YOUR OBJECTIVE: Write out, character for character, the line containing "Given: Tap the" and all lines after it up to the end of the listing.

*** RECORDED INFORMATION Section Begins ***

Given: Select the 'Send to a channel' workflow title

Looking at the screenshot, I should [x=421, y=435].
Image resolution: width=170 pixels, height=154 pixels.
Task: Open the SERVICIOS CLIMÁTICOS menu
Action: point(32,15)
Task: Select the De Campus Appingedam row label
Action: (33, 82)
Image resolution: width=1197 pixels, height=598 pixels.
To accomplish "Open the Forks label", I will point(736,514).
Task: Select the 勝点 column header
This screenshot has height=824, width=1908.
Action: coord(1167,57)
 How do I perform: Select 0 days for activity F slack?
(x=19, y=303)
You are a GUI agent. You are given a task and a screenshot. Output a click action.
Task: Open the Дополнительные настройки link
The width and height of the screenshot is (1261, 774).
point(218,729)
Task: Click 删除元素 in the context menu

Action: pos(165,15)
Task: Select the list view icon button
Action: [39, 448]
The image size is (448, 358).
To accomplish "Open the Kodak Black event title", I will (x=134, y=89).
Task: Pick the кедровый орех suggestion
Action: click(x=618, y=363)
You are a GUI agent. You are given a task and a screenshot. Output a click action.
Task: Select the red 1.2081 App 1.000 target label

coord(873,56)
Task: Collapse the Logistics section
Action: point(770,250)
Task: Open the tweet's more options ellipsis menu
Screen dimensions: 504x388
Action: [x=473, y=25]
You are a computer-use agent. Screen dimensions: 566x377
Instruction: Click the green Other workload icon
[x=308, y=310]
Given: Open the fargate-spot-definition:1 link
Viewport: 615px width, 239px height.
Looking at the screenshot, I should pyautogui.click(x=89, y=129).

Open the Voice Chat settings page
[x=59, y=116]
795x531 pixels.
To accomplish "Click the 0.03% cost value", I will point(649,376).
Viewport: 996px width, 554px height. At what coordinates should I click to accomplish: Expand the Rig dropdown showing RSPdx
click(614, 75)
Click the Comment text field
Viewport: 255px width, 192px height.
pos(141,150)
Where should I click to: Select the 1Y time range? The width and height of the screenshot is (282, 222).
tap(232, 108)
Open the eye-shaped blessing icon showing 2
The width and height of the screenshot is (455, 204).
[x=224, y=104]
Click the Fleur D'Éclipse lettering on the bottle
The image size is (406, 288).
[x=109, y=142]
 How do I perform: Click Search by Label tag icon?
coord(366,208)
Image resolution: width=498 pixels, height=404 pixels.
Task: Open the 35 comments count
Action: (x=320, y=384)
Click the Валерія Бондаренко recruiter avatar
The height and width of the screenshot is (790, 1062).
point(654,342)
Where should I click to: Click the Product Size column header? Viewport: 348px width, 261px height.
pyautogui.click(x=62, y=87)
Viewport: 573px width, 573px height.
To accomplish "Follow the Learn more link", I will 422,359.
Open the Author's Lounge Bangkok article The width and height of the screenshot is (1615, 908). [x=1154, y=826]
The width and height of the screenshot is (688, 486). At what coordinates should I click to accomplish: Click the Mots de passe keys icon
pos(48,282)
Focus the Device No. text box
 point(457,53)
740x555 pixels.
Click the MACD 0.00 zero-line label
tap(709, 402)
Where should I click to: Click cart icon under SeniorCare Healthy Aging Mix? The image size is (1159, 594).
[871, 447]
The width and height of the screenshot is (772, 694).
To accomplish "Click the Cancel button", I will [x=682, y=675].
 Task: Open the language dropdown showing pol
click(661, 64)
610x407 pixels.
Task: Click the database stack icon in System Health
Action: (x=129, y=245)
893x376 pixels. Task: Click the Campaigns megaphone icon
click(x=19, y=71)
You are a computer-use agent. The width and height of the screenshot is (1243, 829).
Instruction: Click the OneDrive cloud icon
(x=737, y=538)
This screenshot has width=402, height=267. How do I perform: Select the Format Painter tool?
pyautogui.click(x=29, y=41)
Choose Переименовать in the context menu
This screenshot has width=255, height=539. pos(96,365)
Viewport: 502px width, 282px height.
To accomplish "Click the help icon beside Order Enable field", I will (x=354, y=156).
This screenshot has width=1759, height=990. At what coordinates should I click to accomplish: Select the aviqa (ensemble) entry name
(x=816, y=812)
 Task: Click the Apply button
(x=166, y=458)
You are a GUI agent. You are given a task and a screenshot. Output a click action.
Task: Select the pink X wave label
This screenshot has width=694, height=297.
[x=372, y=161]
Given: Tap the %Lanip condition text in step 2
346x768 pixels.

*** RECORDED INFORMATION Section Ends ***

REPLY:
Given: Tap the %Lanip condition text in step 2
346x768 pixels.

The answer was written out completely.